The problem
The records below must be transcribed precisely and in full.

:: Source data

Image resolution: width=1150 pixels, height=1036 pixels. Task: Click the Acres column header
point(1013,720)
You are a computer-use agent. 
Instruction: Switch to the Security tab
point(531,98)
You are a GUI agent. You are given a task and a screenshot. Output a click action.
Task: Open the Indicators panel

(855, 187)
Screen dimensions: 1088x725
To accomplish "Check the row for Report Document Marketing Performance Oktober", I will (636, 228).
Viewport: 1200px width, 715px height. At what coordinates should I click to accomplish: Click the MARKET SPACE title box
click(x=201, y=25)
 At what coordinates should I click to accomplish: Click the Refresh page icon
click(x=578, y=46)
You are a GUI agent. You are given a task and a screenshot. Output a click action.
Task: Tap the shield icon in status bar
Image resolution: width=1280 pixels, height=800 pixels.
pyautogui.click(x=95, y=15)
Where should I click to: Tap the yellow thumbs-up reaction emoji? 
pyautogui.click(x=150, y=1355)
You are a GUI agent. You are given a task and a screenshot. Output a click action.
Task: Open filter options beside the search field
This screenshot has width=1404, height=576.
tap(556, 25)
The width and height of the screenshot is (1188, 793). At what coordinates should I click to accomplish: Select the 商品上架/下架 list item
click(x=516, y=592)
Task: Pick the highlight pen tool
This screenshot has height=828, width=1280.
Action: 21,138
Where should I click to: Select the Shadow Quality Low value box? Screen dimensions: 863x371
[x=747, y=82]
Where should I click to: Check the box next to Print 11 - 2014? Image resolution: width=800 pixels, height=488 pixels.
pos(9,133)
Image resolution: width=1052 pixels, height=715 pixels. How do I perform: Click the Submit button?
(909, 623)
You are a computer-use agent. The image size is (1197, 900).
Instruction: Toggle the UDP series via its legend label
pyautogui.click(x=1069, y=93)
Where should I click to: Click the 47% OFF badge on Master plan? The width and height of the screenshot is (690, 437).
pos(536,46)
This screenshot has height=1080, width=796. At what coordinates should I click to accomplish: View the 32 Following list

::::

Response to the exercise
Image resolution: width=1150 pixels, height=1036 pixels. Task: Click the Acres column header
point(1013,720)
You are a computer-use agent. 
Instruction: Switch to the Security tab
point(531,98)
You are a GUI agent. You are given a task and a screenshot. Output a click action.
Task: Open the Indicators panel

(855, 187)
Screen dimensions: 1088x725
To accomplish "Check the row for Report Document Marketing Performance Oktober", I will (636, 228).
Viewport: 1200px width, 715px height. At what coordinates should I click to accomplish: Click the MARKET SPACE title box
click(x=201, y=25)
 At what coordinates should I click to accomplish: Click the Refresh page icon
click(x=578, y=46)
You are a GUI agent. You are given a task and a screenshot. Output a click action.
Task: Tap the shield icon in status bar
Image resolution: width=1280 pixels, height=800 pixels.
pyautogui.click(x=95, y=15)
Where should I click to: Tap the yellow thumbs-up reaction emoji? 
pyautogui.click(x=150, y=1355)
You are a GUI agent. You are given a task and a screenshot. Output a click action.
Task: Open filter options beside the search field
This screenshot has width=1404, height=576.
tap(556, 25)
The width and height of the screenshot is (1188, 793). At what coordinates should I click to accomplish: Select the 商品上架/下架 list item
click(x=516, y=592)
Task: Pick the highlight pen tool
This screenshot has height=828, width=1280.
Action: 21,138
Where should I click to: Select the Shadow Quality Low value box? Screen dimensions: 863x371
[x=747, y=82]
Where should I click to: Check the box next to Print 11 - 2014? Image resolution: width=800 pixels, height=488 pixels.
pos(9,133)
Image resolution: width=1052 pixels, height=715 pixels. How do I perform: Click the Submit button?
(909, 623)
You are a computer-use agent. The image size is (1197, 900).
Instruction: Toggle the UDP series via its legend label
pyautogui.click(x=1069, y=93)
Where should I click to: Click the 47% OFF badge on Master plan? The width and height of the screenshot is (690, 437).
pos(536,46)
This screenshot has height=1080, width=796. At what coordinates should I click to accomplish: View the 32 Following list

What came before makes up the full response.